Never doubt the ability of sports to bring people together. If you need proof, look no further than this week’s Congressional Baseball Game for Charity. I was shot while practicing for last year’s game and nearly died, but I was blessed to be alive and well enough play in the game Thursday.
The game has been a Capitol Hill tradition since 1909, and each year it showcases the strong friendships members of Congress have on both sides of the aisle. It’s about sportsmanship, unity, patriotism and supporting great charitable causes.
But this year’s game had a special meaning for all of us, because of what happened on the practice field exactly a year before.
When an attacker began firing his 7.62 rifle at Republicans practicing for 2017’s Congressional Baseball Game, several of us were hit and sustained serious injuries. I was shot in the hip, arrived at the hospital with zero blood pressure, and nearly died.
Thanks to the bravery of our police, the marvels of modern medicine – and most importantly, the grace of God’s miracles – the only one killed on the field that morning was the attacker himself.
As the facts emerged, it became clear that the would-be assassin attacked us on that ball field because he hated our values. In the months since that time, as I’ve undergone follow-up surgeries and intense physical therapy, I’ve been asked how I feel about having been targeted for my conservative beliefs.
It’s been said that the attack was an extreme example of the political divisions in our nation right now, and maybe there’s some truth to that.
But in the wake of the shooting, I experienced overwhelming acts of kindness, warmth and love – prayers and support sent my way by Americans from all walks of life and vastly different political beliefs. And that – rather than a single act of evil – is what I have focused on, and it’s that great side of our country that has fueled my recovery.
Along with my faith and the love of my family, that outpouring of kindness gave me the strength to recover from my injuries – enough so, in fact, that I was able to take to the field in Nationals Park in Washington on Thursday night at my old position, starting at second base and fielded a hard ground ball hit by the Democrats’ very first batter.
When I made the throw to first base for the game’s first out, it wasn’t just my fellow Republicans who celebrated. Colleagues and thousands of fans on both sides saw the moment for what it was: an example of how sports helps us rise above our divisions and appreciate one another’s talent, determination and achievements.
I wish I could tell you the Republicans won, but my good friend and colleague, Rep. Cedric Richmond of my home state of Louisiana, helped lead the Democrats to victory in Thursday’s ball game.
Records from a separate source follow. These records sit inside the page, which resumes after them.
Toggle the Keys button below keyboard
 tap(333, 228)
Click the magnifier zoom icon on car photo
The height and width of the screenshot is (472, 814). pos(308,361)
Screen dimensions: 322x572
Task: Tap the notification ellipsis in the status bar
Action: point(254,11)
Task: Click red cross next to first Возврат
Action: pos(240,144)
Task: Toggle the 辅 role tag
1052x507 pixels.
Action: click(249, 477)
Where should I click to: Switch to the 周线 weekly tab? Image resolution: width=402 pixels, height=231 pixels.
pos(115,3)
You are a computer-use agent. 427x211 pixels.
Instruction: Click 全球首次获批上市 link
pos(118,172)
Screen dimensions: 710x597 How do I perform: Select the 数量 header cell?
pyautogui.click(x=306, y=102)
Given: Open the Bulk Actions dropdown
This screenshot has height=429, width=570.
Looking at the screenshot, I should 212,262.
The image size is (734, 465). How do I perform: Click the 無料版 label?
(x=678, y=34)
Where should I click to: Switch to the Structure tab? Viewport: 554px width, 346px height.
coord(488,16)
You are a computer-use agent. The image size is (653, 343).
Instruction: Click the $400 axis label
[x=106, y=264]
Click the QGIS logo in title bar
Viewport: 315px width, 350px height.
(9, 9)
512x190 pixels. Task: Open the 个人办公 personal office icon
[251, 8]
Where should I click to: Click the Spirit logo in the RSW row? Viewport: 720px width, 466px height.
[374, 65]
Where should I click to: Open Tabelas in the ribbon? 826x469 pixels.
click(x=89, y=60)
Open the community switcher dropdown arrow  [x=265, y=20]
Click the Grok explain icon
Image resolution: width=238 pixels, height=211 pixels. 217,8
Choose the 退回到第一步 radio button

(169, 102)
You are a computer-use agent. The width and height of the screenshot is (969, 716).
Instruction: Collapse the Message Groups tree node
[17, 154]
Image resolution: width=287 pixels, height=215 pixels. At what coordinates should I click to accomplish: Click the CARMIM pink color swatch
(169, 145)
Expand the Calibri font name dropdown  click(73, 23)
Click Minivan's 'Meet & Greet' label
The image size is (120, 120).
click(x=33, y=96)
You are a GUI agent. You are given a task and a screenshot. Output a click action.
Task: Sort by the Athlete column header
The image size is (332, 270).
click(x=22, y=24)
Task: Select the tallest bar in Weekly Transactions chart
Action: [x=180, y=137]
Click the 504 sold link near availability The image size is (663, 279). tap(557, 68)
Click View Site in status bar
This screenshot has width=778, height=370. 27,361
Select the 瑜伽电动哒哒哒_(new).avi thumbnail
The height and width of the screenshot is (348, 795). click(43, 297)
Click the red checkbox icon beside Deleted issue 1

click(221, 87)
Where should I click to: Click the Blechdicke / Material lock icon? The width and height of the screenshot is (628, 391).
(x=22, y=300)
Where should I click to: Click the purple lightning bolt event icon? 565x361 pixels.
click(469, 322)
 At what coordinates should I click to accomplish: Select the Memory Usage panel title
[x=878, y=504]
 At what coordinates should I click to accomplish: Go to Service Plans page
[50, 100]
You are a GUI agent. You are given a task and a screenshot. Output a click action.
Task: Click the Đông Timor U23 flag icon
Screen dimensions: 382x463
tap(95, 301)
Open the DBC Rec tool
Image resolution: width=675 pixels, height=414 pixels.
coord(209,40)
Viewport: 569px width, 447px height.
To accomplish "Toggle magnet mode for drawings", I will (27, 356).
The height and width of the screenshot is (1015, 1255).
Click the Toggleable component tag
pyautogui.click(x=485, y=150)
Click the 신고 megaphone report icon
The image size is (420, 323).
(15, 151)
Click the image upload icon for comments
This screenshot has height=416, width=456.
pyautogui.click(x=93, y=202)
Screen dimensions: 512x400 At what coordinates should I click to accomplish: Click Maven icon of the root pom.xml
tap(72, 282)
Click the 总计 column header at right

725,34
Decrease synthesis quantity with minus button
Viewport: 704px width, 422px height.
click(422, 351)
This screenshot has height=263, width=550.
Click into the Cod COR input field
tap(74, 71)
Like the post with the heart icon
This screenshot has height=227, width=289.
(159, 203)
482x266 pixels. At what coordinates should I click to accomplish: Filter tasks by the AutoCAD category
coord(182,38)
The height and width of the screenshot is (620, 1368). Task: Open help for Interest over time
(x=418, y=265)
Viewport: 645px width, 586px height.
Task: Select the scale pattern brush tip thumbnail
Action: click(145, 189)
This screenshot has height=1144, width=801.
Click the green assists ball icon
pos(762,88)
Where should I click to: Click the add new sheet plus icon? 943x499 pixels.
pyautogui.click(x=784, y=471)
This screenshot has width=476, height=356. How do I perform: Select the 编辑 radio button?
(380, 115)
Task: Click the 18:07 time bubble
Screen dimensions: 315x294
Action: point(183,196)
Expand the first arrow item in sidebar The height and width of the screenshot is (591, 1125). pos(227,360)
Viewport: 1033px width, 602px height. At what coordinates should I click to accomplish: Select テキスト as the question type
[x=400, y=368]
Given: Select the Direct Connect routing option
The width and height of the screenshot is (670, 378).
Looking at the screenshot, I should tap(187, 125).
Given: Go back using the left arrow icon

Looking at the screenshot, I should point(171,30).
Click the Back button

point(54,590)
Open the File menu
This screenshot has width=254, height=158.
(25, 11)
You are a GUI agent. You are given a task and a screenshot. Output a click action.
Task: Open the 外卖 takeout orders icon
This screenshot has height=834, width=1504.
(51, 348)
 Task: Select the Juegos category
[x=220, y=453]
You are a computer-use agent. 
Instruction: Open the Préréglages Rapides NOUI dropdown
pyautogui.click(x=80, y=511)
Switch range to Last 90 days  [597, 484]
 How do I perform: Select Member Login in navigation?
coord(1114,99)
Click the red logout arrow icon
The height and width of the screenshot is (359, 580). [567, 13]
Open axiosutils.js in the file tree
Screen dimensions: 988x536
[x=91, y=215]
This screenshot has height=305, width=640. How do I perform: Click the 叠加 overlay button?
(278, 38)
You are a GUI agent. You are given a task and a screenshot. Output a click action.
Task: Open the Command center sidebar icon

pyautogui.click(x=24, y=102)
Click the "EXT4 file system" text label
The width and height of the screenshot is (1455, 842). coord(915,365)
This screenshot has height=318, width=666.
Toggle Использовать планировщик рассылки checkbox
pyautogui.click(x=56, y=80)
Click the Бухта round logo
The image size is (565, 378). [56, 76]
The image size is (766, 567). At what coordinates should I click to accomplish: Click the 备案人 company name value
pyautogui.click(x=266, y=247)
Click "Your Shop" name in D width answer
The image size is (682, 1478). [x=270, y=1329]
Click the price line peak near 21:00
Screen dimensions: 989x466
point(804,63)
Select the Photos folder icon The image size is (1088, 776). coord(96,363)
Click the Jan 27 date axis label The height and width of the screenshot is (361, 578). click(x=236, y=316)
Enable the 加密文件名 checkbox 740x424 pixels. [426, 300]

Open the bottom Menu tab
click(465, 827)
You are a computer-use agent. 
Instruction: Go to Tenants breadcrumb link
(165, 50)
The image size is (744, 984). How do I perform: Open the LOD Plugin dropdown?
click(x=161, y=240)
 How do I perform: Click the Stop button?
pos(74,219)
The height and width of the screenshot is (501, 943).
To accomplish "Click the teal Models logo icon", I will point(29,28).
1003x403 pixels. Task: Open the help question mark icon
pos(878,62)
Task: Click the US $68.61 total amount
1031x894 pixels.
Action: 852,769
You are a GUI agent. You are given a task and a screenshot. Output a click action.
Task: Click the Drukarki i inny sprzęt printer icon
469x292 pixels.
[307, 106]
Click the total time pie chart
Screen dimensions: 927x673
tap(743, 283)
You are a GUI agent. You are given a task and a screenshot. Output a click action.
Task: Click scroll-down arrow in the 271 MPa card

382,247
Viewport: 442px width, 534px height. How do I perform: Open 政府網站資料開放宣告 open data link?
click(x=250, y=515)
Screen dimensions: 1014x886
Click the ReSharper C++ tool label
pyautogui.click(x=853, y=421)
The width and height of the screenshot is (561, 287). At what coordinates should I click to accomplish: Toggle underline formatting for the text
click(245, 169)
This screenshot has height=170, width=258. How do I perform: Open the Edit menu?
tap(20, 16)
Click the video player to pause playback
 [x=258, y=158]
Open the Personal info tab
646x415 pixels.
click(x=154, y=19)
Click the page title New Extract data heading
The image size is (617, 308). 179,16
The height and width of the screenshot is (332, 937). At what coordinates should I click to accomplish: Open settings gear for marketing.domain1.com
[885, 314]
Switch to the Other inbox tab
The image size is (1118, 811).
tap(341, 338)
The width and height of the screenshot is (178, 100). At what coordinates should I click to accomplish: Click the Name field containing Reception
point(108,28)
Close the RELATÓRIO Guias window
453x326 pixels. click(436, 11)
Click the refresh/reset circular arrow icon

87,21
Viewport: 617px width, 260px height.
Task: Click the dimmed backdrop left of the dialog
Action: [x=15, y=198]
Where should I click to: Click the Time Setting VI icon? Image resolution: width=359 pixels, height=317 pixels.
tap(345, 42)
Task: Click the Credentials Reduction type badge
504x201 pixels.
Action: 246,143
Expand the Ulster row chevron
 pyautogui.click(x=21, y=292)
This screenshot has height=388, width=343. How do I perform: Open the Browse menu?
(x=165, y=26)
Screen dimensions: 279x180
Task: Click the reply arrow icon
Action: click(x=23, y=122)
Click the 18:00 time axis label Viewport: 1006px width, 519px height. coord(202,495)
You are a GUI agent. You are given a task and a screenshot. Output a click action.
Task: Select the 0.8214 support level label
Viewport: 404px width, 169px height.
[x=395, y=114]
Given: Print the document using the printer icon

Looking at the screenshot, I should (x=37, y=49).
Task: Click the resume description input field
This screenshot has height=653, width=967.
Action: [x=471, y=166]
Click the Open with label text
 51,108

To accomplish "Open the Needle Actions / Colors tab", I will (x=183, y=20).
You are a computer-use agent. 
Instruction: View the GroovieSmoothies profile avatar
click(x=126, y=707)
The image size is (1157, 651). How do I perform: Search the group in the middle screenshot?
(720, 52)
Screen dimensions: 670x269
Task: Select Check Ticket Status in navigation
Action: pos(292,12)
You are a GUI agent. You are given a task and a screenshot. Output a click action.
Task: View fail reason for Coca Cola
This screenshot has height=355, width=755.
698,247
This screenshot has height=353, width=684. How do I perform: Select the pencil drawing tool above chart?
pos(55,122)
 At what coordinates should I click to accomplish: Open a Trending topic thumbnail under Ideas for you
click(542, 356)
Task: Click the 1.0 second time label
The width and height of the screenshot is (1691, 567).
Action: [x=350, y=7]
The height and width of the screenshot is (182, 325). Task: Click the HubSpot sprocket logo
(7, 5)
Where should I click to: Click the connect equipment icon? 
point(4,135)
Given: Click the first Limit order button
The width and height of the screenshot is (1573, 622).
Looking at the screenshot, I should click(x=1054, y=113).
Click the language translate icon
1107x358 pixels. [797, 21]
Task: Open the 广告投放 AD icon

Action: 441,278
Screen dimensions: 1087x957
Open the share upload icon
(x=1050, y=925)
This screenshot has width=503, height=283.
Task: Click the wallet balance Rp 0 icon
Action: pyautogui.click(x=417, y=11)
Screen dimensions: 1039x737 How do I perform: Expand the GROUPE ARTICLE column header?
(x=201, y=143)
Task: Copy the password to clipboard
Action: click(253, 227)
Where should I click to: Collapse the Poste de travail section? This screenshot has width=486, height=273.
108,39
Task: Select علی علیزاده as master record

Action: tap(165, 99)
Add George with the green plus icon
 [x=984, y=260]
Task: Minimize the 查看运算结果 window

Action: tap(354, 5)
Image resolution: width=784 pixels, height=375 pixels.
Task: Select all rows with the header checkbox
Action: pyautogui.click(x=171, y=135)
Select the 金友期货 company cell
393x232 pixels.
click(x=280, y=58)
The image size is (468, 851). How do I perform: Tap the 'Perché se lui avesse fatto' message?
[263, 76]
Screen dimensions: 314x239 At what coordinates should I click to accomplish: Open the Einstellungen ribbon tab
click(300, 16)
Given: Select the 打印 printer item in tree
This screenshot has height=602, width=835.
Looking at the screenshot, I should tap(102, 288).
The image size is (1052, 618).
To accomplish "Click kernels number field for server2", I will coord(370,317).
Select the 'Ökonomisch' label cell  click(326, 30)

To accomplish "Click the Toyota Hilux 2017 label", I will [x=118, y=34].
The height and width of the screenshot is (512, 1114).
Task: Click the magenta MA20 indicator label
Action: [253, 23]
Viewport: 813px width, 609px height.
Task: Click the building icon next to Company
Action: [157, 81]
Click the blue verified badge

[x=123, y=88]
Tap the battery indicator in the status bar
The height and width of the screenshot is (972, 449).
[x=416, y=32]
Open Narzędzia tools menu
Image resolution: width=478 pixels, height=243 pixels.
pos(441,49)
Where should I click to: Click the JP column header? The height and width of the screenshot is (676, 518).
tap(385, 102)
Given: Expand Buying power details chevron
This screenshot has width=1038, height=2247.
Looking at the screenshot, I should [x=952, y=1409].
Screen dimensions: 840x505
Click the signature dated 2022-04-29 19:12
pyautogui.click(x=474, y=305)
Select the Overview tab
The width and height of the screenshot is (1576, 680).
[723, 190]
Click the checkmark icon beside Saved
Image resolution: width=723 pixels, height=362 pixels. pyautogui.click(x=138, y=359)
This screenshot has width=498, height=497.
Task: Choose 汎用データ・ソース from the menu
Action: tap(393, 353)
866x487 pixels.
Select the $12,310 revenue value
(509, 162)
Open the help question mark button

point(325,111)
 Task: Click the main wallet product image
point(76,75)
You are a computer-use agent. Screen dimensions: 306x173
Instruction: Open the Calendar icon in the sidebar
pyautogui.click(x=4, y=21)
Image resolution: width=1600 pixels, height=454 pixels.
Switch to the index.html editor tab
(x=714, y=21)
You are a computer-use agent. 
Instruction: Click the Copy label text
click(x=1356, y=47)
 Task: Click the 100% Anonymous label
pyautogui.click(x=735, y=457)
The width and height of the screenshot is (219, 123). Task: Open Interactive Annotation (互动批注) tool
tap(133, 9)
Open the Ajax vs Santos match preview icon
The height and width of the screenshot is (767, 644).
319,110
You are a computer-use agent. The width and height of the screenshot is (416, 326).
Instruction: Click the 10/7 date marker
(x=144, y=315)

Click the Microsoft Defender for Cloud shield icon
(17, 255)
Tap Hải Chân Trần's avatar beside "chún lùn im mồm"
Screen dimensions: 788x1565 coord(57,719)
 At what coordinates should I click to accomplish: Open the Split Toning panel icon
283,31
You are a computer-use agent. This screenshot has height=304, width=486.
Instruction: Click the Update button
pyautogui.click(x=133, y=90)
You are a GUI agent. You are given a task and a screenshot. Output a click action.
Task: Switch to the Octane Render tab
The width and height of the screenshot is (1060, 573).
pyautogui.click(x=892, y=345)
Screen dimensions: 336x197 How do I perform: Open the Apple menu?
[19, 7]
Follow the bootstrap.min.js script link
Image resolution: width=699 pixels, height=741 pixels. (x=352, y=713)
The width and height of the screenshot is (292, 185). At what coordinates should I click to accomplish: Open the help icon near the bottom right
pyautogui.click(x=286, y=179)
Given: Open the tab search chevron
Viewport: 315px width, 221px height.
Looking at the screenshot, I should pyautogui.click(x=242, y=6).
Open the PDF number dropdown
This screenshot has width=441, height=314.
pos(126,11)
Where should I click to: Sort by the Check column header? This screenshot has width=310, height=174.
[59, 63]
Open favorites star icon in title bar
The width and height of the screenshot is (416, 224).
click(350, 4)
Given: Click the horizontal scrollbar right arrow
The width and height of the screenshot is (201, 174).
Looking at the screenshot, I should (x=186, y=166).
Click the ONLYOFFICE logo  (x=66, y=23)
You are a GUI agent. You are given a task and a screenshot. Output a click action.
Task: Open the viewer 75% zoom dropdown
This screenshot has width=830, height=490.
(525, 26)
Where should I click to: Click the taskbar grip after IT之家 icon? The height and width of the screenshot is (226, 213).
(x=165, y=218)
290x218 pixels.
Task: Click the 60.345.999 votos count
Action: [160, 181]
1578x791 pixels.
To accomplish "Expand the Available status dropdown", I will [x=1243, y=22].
Cedric is a liberal Democrat and I’m a conservative Republican, but he was the first person at the hospital the morning I was shot, and he was one of the sources of calm and comfort for my wife and family in the days when no one knew if I’d make it. He was there for me when it counted most, and it brought us even closer together.
Cedric and I first became friends when we served together in the Louisiana state Legislature. We represent neighboring districts in the New Orleans area.
We work together on the issues where we can agree, and we listen and respect each other’s differences on the many issues where we don’t agree. And we both love to challenge ourselves – and one another – on the baseball field, the basketball court, or wherever else we can get out there and compete.
You see, sports help us move beyond our different perspectives and appreciate one another’s friendship. It inspires us to be our best as individuals, as teammates, and as opponents. I’ve always felt that was the best approach to politics, too.
So, as I continue to work with President Trump to advance conservative values, grow our economy, and make America the strongest nation on the world stage, I take to heart the lessons we learn from sports.
These lessons include: fight hard for your beliefs, the same way you’d fight hard to win a game; never quit standing up for your values, just like you’d stand up for your teammates; and treat those who disagree with respect, just as you’d show sportsmanship to an opposing team.
The challenges of the last year remind me how blessed I am to be alive, to be a husband and father, and to serve the people of southeast Louisiana and our country as House majority whip.
And being out on the ball field with my friends and colleagues on both sides of the aisle reminded me of how blessed I am to be an American, and how important it is that we stand together and continue to put America first.